Islington Council

Food waste recycling comes to thousands on Islington's estates

Date: 25-Aug-10 by Chris Roe


Thousands more residents on Islington's estates will soon be able to recycle their food waste instead of sending it to landfill.

Households are being given small brown kitchen caddies, with corn starch liners, to collect their old teabags, vegetable peelings, scraps and other waste food.

When the bags are full residents can tie them and put them into larger brown bins on estates for collection. The new scheme will reach around 10,000 homes.

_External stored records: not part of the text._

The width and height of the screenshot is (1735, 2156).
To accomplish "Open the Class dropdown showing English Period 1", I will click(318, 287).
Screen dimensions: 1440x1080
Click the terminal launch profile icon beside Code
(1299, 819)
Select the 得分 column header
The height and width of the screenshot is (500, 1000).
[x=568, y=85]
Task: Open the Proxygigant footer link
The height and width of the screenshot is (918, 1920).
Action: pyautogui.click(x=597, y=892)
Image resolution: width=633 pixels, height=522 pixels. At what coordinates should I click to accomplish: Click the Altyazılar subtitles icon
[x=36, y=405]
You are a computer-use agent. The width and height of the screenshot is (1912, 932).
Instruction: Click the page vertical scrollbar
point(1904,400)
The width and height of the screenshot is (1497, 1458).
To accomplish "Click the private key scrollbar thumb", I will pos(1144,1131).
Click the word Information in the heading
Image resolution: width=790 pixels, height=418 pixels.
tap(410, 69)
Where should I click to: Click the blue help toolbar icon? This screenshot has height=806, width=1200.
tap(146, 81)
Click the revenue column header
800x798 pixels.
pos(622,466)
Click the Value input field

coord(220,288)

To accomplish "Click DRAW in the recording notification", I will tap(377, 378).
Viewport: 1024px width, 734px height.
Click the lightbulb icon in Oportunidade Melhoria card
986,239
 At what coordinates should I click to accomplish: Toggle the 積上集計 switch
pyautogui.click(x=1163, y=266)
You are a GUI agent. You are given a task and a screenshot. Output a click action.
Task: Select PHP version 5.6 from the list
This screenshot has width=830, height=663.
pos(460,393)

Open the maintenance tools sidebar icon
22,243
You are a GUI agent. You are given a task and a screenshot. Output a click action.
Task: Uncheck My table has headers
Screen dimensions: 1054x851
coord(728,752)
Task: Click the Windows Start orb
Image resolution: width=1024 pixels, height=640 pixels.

Recycling food waste helps cut odour and mess in household rubbish bins, reduces expensive landfill bills for taxpayers, and produces compost which is reused in Islington's parks.

Cllr Paul Smith, Islington Council's Executive Member for Environment, said: "This brings food waste recycling to thousands of Islington's residents who have not been offered this chance in the past.

"It's easy, convenient, and as well as helping the environment and making compost for Islington's parks, it should help keep household bins cleaner.

"I'm very pleased that so many more people on our estates will now be able to recycle food waste, a service which many other residents already enjoy."

Among the first estates to benefit will be Quaker Court, New Orleans, Hornsey Road Baths, Wedmore Street and Upper Hilldrop.

Recycling food waste also stops methane gas, which contributes to climate change, being produced by rotting food in landfill sites.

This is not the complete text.